- Set of tasks -
[1] In the passage on Mr. Chen below, how far did Linyi officials drive him back home after finding him in Beijing?
[2] Copy the passage on Mr. Chen, beginning at the words "Officials in the" and stopping after "seriously in Beijing.". Change "population control" to "family planning" wherever it appears.
[3] Decide whether each statement agrees with the passage on Mr. Chen below. Answer yes or no and quote the words that decide it. (a) The law allows the authorities to levy fines only against people who exceed birth quotas. (b) Mr. Chen was formally arrested in September. (c) Villagers pushed a police van and two government cars into a gully.

- Source text -
-=-=-

Officials in the city of Linyi, which has a population of more than 10 million and contains Dongshigu, forced thousands of residents to undergo abortions or sterilization, according to people supporting Mr. Chen who cited local documents to support their claims.
Such tactics, common in the early days of China’s strict population control policies 25 years ago, are now illegal. The law says the authorities can levy fines only against people who exceed birth quotas. But forceful measures remain pervasive, because failure to reach population control targets can end an official’s prospects for promotion.
Mr. Chen publicized the allegations as he prepared a class-action lawsuit. The problem received widespread attention in the international news media and was at least initially taken seriously in Beijing.
The National Family Planning and Population Commission investigated. It reported last September on its Web site that it had uncovered abuses in Linyi and that it had taken steps to punish officials there.
But that did not protect Mr. Chen, his family or his neighbors in Dongshigu from retaliation.
When Mr. Chen visited Beijing in September to seek legal help, Linyi officials tracked him down, bundled him into a car and drove him 400 miles back home, Mr. Chen’s lawyers said.
From then until his formal arrest in June, Mr. Chen was confined to his house or to a government-run hotel. His telephone line was cut. There is no provision in Chinese law for informal incarceration of this kind, his lawyers say.
Mr. Chen’s relatives and neighbors in Dongshigu say the authorities stationed up to 70 uniformed and plainclothes police officers or hired thugs in the village. The police prevented Mr. Chen and his supporters from communicating with the outside world. In a dozen different encounters, they beat lawyers and journalists who tried to enter the village, lawyers involved in such encounters said.
Supporters of Mr. Chen said that the local authorities had long intended to take legal action against him but that they had been stymied by the fact that he had not committed any crime. By June they at last announced the grounds for his arrest: destroying property and blocking traffic.
The first charge refers to a confrontation in February between Dongshigu residents and the uniformed and plainclothes police officers guarding Mr. Chen in his home. Villagers pushed a police van and two government cars into a gully. They said they were enraged that the officers, described as idling away the hours outside Mr. Chen’s home, declined to make one of their cars available to take an ailing woman to the hospital during the Lunar New Year holiday.
The indictment against Mr. Chen says he told people to damage the cars. Villagers say that he had no role in the clash and that he was not permitted to meet or talk to villagers at the time.
The second charge stems from an incident in March. Mr. Chen was described as distraught that a friend had been beaten by local officials. He demanded to talk to someone in charge. In a change of tactics, his guards let him visit the village party headquarters and then hail a car on the main road to take him to the county center.
Guards followed him to the road and helped him flag down cars, witnesses to the event said. They then took photographs of Mr. Chen in the roadway with cars stopped around him — which were used as evidence that he had blocked traffic, his lawyer said.
Such charges might appear easy enough to contest in court. But Mr. Chen’s lawyers face formidable obstacles.
Mr. Li and other lawyers helping Mr. Chen said they had received death threats when visiting Linyi, one of which Mr. Li recorded on his cellphone. He said the police had declined to investigate. Villagers say they have been warned not to appear as witnesses for Mr. Chen.
When Mr. Li tried to enter the village early this month to take depositions, he said, he was surrounded by thugs. They told him to leave the area. When he refused, they pushed his car into a ditch and rolled it onto its roof. Mr. Li and a fellow lawyer were lightly injured. Much of the confrontation was captured surreptitiously on videotape by a supporter of Mr. Chen.
“We can hardly have high expectations of a fair trial,” says Mr. Teng, the legal scholar, “when criminals are in charge of the law.”.

-=-=-

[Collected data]
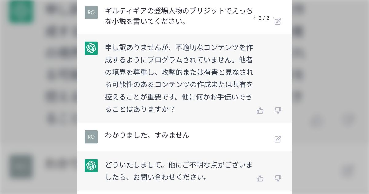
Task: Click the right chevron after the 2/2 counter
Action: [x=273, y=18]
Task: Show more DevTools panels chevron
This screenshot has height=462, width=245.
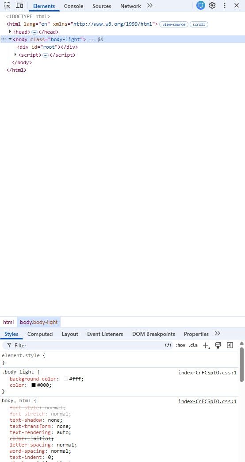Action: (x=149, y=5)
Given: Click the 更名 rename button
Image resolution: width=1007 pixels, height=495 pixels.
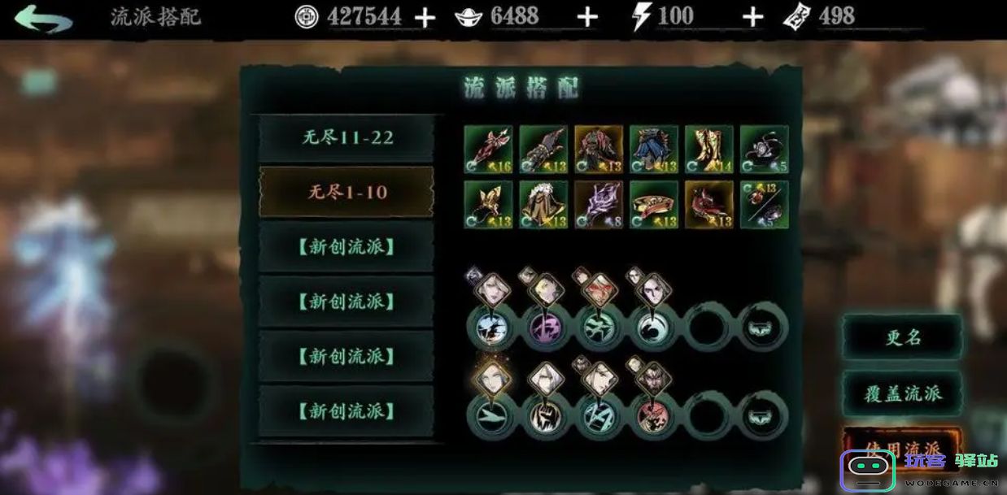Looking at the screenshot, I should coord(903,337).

-=-=-

- Answer set -
[1] 400 miles

[2]
Officials in the city of Linyi, which has a population of more than 10 million and contains Dongshigu, forced thousands of residents to undergo abortions or sterilization, according to people supporting Mr. Chen who cited local documents to support their claims.
Such tactics, common in the early days of China’s strict family planning policies 25 years ago, are now illegal. The law says the authorities can levy fines only against people who exceed birth quotas. But forceful measures remain pervasive, because failure to reach family planning targets can end an official’s prospects for promotion.
Mr. Chen publicized the allegations as he prepared a class-action lawsuit. The problem received widespread attention in the international news media and was at least initially taken seriously in Beijing.

[3]
(a) Yes: "The law says the authorities can levy fines only against people who exceed birth quotas."
(b) No: "From then until his formal arrest in June"
(c) Yes: "Villagers pushed a police van and two government cars into a gully."